# Beretta 687 Ultralight



## deadicated1 (Mar 17, 2008)

Does anyone have a Beretta Ultra Light over under? I have a chance to buy one from the dealer at a really good price, but I have never seen or felt one before to know if I like it or if its worth the extra money? 
Any thoughts or comments?
Thanks


----------



## Illidan (May 4, 2013)

Hi, surely I arrive late but i'm Italian and are obliged to give an opinionin order to help those who will come later in the same doubt.

I have a Beretta Silver Pigeon S (3,000Kg - 6,60lb) and i try to hunting with a new Beretta Ultraligt (2,650Kg - 5,84lb).

The new beretta ultraligh is perfect, light, balanced... but you don't must shoting cartridge that have more of 34g of lead ( 1 1/5oz).

YOUR TASKS:
**a)** List every weight figure given in the Beretta Ultralight thread, each with its unit as shown.
**b)** Carry on the Beretta Ultralight thread, starting right after its final sentence.
The material placed after this has no connection to the Beretta Ultralight thread.

RECORD EXTRACTS:
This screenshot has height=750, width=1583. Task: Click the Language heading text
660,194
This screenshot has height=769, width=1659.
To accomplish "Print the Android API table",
...
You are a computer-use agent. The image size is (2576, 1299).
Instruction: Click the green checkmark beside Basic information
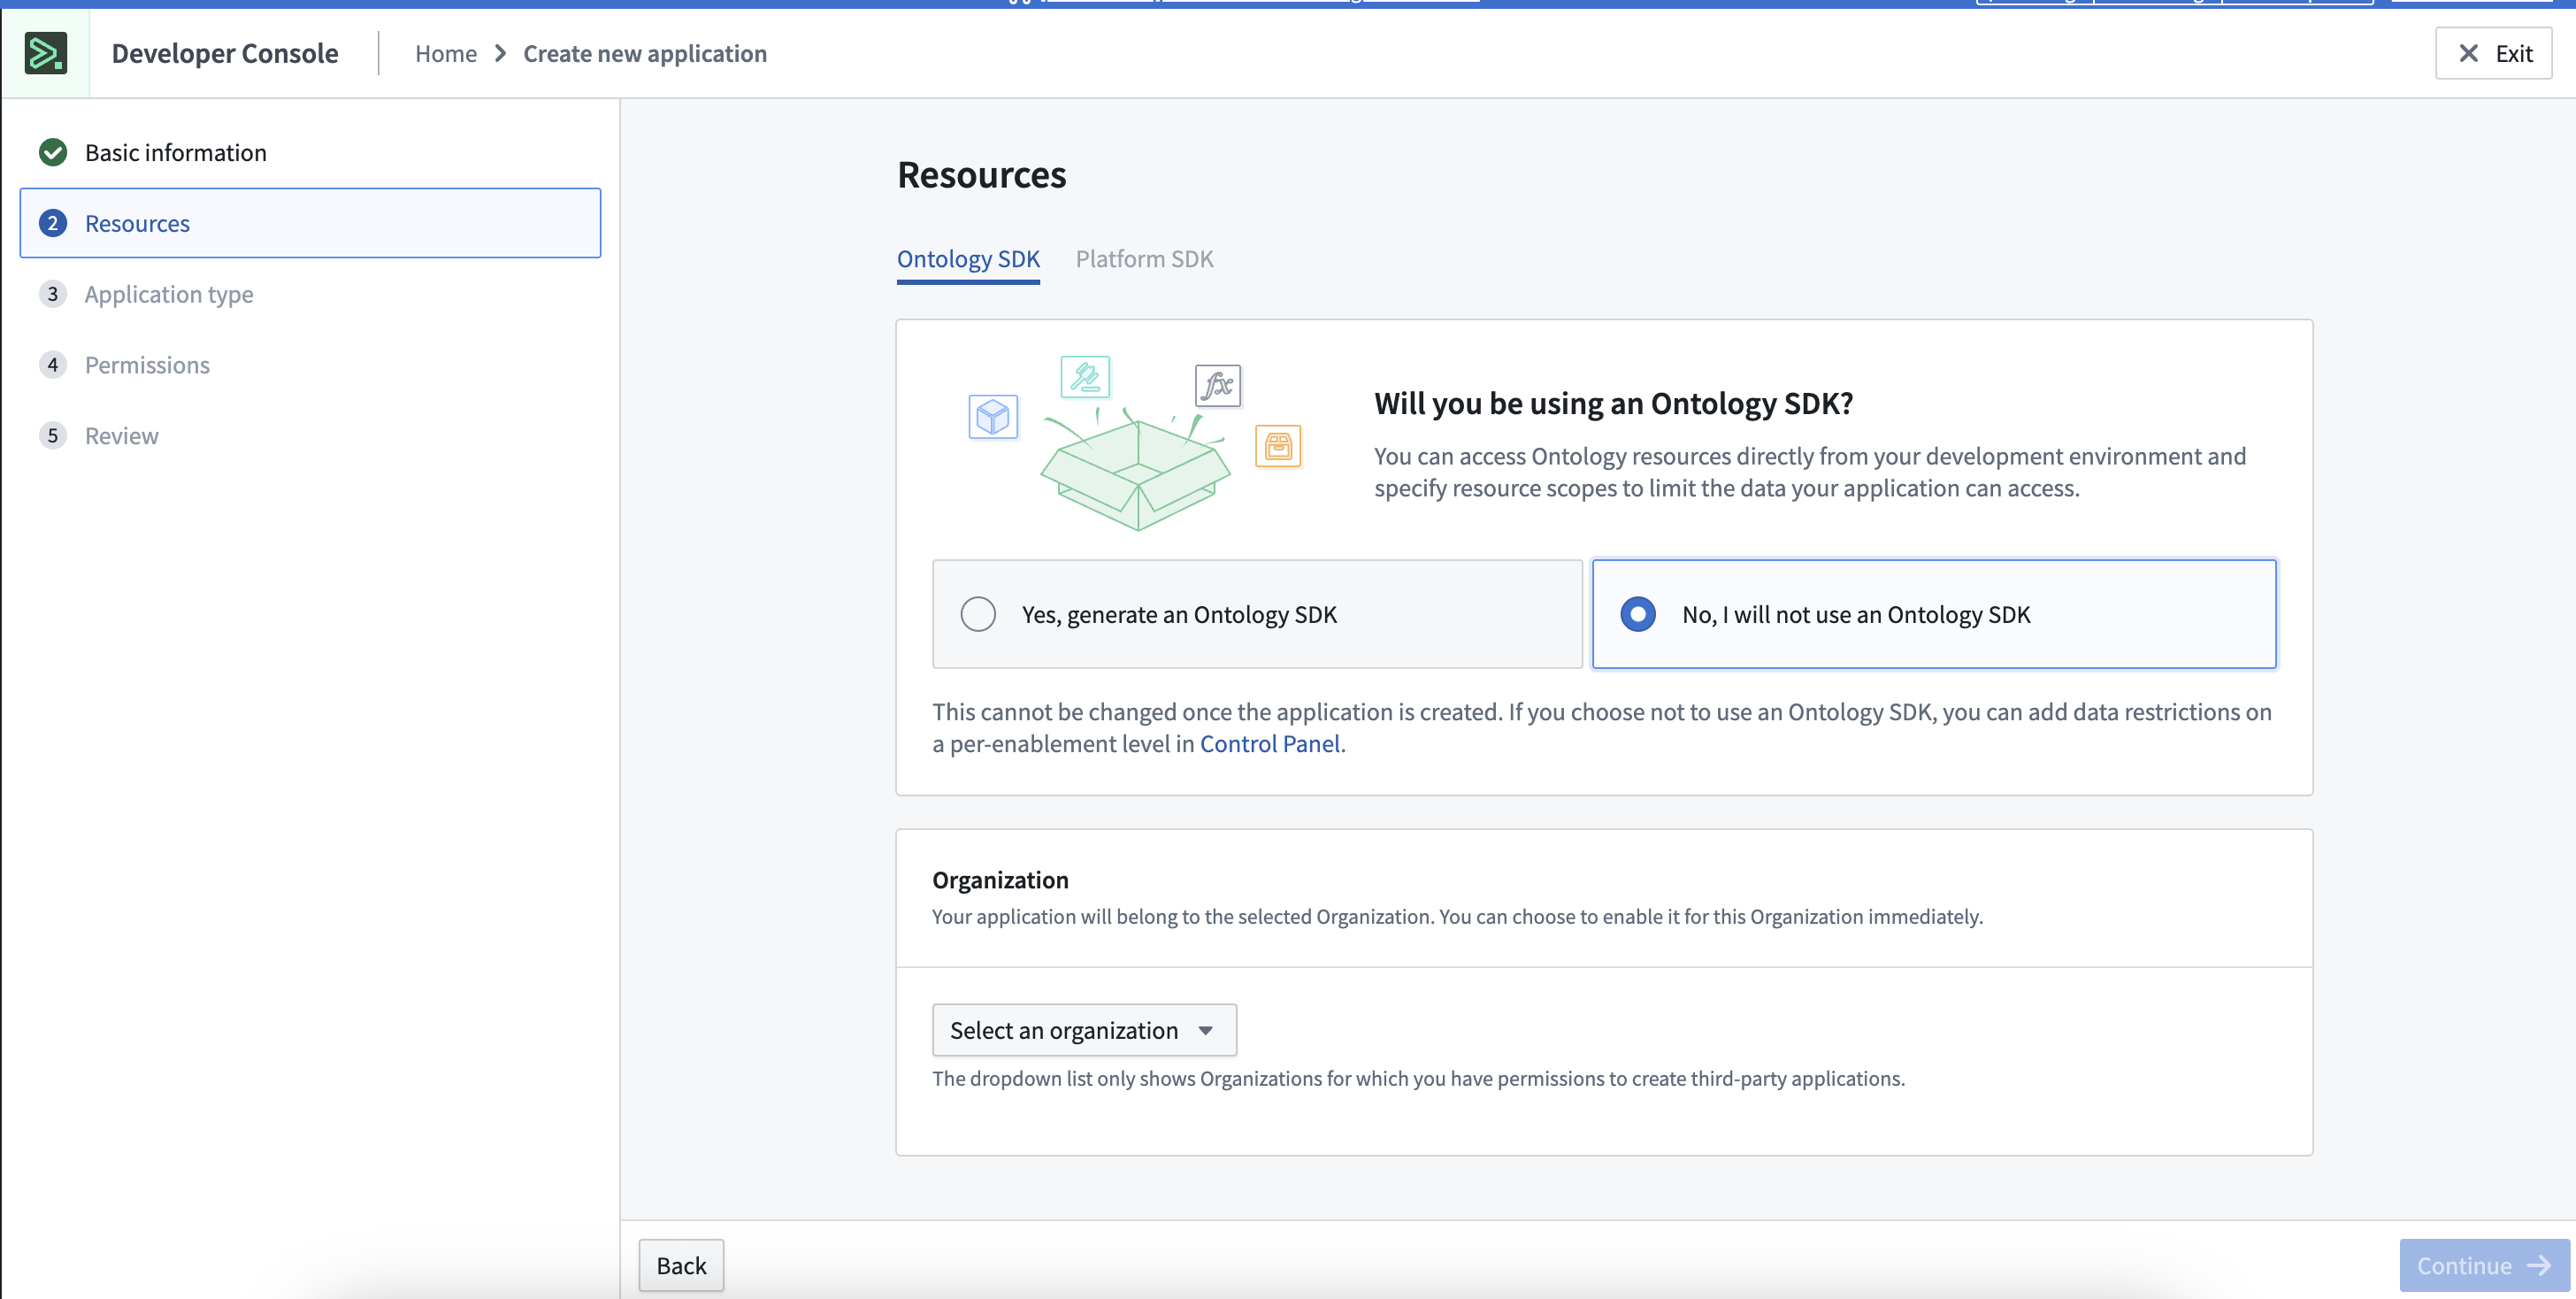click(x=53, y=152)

RESULTS OF THE TASKS:
**a)**
3,000Kg
6,60lb
2,650Kg
5,84lb
34g
1 1/5oz

**b)**
If you shoting more of 1 1/5oz, the guns becames "cantankerous", have a recoil very strong and rears up covering the target and wasting a lot of time.

Your best application is for hunting wood**** or quail (in italy), but considering your countryside you can use it successfully on pheasants and partridges. 

In my opinion his best set up is with barrel leight 24" with mobilchoke system, with 2 mobilchoke-extension you can bring the barrels at 26" or 28" with ***/* choke.

Absolutely you don't buy the model with the radial barrel.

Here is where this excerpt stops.